This is hardly proof that thoroughbred racing has cured its creeping moral sickness. It only proves that O’Neill knows he can’t take another major public scandal at the moment, and neither can his sport. The real, longer-view truth is that Doug O’Neill hurts horses, and everybody in this beautiful-turned-rotten game knows it, and won’t do anything about it.
We should be grateful that I’ll Have Another won’t be on the track at risk of a public breakdown on Saturday. But somewhere, on another track, in a less publicized race, a sore-legged horse will run. About 800 horses die racing each year, an average of two per day, and another 3,500 or so suffer injuries so bad they can’t hobble to the finish line. That rate is intolerably high — but you know what? It’s nothing compared with O’Neill’s.
On Thursday, the Thoroughbred Times posted an item looking at O’Neill’s safety record. It was the worst in the Belmont Stakes field: 6.1 incidents for every 1,000 starts, “a rate of nearly twice the average of such incidents.” That report followed one by the New York Times last week that found ONeill’s horses were injured at more than twice the national rate.
Throughout the Triple Crown season, O’Neill has been Mister Affable when confronted with his abysmal record. He has been hit with 15 drug violations by racing commissions in four states over the last dozen years, including his recent 45-day suspension handed down in California. Yet he continues to be permitted to saddle mounts, presumably because he is one of the most quotable and profitable figures in the paddock.

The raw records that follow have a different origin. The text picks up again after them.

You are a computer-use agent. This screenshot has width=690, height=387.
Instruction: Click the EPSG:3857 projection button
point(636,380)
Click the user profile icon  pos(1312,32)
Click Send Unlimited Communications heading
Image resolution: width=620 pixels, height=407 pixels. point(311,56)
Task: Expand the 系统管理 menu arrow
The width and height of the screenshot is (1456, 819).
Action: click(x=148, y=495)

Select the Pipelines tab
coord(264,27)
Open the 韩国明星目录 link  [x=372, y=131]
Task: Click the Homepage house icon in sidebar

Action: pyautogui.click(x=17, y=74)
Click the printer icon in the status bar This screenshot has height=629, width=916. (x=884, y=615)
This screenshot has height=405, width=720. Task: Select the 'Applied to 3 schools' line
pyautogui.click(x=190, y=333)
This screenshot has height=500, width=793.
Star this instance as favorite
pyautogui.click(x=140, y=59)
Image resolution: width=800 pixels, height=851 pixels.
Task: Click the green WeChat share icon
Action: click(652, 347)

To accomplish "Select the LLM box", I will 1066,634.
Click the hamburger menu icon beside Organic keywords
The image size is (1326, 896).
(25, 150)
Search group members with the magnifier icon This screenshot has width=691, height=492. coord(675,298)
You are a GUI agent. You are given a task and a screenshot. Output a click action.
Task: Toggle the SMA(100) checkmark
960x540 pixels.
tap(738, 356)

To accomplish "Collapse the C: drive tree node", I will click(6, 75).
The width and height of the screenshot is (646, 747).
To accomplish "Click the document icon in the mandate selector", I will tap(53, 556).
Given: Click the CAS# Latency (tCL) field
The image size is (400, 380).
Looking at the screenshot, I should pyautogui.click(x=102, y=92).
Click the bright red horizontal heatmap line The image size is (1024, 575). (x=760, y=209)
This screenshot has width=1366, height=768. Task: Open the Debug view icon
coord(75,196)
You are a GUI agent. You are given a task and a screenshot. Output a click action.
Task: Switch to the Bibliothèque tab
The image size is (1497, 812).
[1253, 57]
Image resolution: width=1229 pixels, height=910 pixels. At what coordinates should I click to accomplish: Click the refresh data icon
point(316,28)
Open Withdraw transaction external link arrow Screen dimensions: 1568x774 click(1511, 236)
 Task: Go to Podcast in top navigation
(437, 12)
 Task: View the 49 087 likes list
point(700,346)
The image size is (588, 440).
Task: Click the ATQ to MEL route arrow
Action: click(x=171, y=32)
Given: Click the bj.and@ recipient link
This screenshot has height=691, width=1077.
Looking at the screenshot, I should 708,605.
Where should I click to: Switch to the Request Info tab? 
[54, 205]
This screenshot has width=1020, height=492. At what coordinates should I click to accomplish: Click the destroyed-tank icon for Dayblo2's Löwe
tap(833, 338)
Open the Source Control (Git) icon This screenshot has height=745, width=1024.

He invites people to come to his barn and see how happy and shiny his horses are, how well cared-for and how indulged with carrots and peppermint. Why, it’s like a chapter out of “Black Beauty.” When asked about the topic of breakdowns, he says, sorrowfully and repentantly, how much he loves the horses, and swears that his transgressions are all in the past, the breakdowns were just a matter of inexperience.
But O’Neill is not some neophyte. He has been a major figure in California racing since 2000, with the largest stable in the southern half of the state. The worst incidents of his career didn’t come a decade ago. They came in 2009 and 2010. And when you hear the names of the horses and the details, the statistics come to life.
In 2009 O’Neill’s gelding Mi Rey broke down in a $10,000 claimer on opening day at Del Mar. That same year, O’Neill raced Lava Man, I’ll Have Another’s stable pony, even though he had undergone surgery for chips in his ankles. The horse finished dead last in San Gabriel, with blood on his hind feet.